To instruct cells to produce a particular protein, DNA synthesis technology allows for the de novo production of genetic sequences. It is not brand new, but technological advances have made it possible to synthesize chemically ever-longer sequences with ever-greater speed, simplicity, and precision. Researchers had already shown they could successfully design and implement synthetic genes by the early 1970s. A cascade of techniques for analyzing gene expression, structure, and function was not developed until the early 1980s, after the automation of de novo DNA synthesis and the advent of the polymerase chain reaction (PCR) (Mazziotta, 2000).

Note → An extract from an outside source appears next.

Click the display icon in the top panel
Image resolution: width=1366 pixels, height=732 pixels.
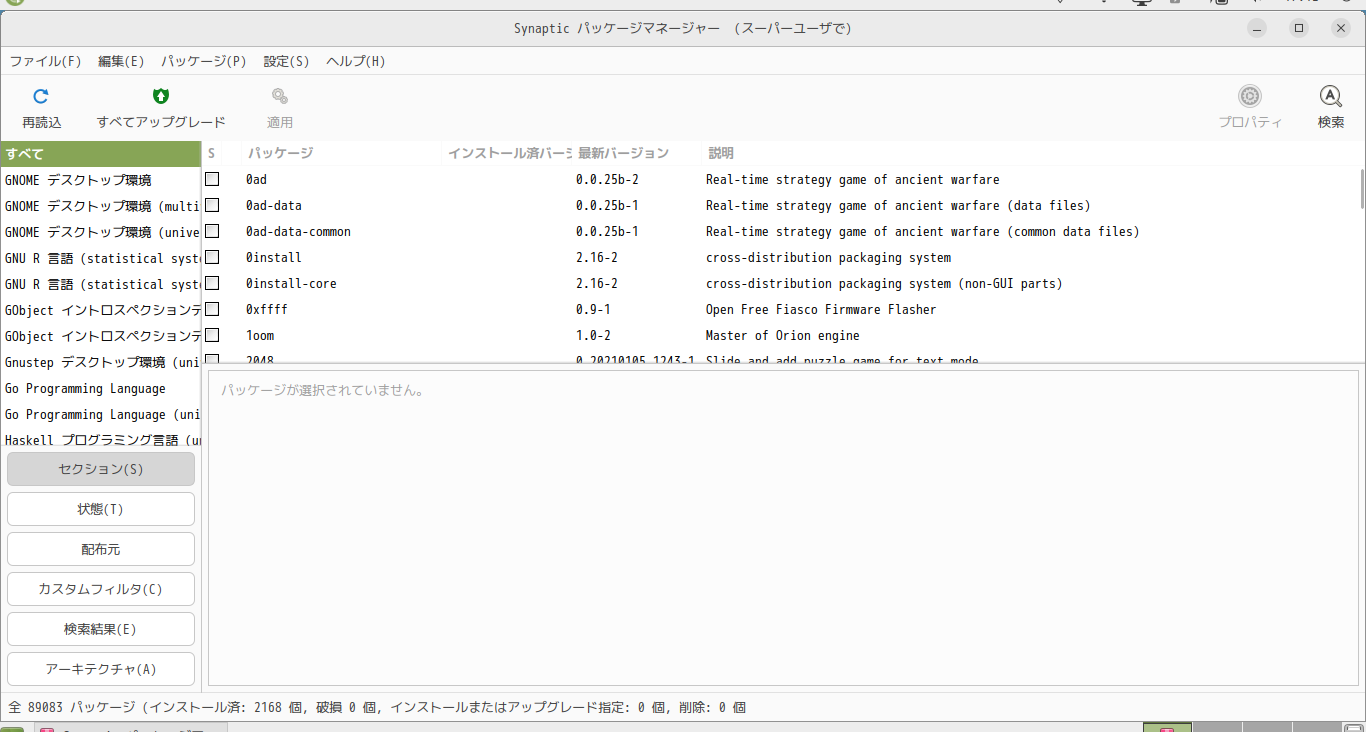click(x=1141, y=3)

Viruses and other genes that cause disease can be made quickly and easily with DNA synthesis technology. This technology can be used for good (vaccine and drug research and development) or bad (either on purpose or by accident).
Bassett, D. S., & Bullmore, E. T. (2009). Human brain networks in health and disease. Current opinion in neurology, 22(4), 340.
greatpacificmedia. (2009, October 24). Neuron synapse. YouTube. Retrieved October 24, 2022, from https://www.youtube.com/watch?v=LT3VKAr4roo
Mazziotta, J. C. (2000). Imaging: window on the brain. Archives of Neurology, 57(10), 1413-1421.